It would even have held the all-time lap record until lap six of the race, when Dan Gurney in his Eagle broke it with a time of 8 minutes and 18.2 seconds.
The 1967 season was fast, wicked and violent even by the standards of early Formula 1. The cars had just come back into power the year before, when regulations increased maximum engine size from a sewing machine 1.5 liters to a healthy three, and this was the first year when the entire field was made up of 3-liter cars.
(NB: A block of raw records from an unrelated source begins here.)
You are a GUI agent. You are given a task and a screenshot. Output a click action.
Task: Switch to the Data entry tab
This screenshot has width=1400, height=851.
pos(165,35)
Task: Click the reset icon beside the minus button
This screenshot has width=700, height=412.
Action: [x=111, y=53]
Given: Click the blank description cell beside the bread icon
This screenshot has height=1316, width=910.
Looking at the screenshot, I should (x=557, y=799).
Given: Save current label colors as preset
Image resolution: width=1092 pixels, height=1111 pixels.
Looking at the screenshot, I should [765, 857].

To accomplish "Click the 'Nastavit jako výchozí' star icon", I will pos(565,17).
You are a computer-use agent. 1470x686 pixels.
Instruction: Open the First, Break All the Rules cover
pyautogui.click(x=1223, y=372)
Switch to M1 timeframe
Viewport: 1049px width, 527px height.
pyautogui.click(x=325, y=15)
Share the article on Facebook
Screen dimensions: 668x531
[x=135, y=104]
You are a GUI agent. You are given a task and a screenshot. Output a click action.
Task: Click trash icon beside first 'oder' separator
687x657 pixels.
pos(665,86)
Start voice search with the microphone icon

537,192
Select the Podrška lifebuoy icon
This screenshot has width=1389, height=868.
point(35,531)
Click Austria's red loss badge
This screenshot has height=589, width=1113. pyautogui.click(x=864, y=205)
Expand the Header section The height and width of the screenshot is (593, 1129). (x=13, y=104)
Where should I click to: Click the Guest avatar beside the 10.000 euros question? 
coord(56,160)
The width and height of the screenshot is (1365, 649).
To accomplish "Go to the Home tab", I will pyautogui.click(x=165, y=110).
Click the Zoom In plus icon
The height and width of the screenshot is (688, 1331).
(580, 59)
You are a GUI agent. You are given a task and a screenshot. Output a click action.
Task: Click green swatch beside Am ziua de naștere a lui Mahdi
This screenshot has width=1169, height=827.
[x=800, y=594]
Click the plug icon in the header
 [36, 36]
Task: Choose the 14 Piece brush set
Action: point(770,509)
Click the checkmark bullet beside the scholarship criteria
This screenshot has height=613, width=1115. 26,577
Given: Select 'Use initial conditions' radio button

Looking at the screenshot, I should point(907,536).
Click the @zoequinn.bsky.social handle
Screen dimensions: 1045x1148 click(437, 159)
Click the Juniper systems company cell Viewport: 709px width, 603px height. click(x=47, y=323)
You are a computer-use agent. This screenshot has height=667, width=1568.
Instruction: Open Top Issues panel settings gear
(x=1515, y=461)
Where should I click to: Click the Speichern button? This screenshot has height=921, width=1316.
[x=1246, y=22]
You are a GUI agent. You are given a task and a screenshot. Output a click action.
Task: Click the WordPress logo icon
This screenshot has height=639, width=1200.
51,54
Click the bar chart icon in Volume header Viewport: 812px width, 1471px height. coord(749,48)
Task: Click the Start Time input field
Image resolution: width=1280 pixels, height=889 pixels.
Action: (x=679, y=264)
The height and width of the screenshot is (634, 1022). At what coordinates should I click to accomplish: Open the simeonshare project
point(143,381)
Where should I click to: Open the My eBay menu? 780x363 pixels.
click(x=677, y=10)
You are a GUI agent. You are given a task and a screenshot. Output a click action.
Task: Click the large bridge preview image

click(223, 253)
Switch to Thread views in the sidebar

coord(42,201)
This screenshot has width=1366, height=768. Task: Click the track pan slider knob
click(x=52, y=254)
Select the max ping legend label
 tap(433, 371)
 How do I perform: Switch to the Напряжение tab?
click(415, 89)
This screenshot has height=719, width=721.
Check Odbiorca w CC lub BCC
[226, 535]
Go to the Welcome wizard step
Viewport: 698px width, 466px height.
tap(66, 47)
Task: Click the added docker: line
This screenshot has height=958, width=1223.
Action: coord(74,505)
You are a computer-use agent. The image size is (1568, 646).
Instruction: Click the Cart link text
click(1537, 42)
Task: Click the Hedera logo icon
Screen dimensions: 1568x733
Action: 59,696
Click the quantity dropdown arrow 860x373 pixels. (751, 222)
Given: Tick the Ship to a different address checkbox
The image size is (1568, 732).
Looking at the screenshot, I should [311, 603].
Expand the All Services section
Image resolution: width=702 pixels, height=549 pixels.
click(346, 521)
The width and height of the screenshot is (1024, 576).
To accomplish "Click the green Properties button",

Speeds were increasing race by race, the cars ran on hard rubber, had no wings, and the tracks they raced on were designed and built in the 1920s.
Add to this the utter madness of the most famous of those tracks: the old Nürburgring Nordschleife. Where trees lined a thin strip of tarmac and these slender aluminum tubes with no downforce skirted right up to the edge on every lap. One would imagine it was not only the Eagle’s exhaust manifolds which were made of titanium but Gurney’s balls as well.
The cars took an incredible beating and the Grand Prix turned into a race of attrition. Gurney, who would go on to break the lap record again with a time of 8:15.1, had to retire from first position with a broken halfshaft. Denny Hulme in the unremarkable but reliable Brabham-Repco won the race and went on to become World Champion.
And yes, the cars took to the air on every lap at the very appropriately named Flugplatz.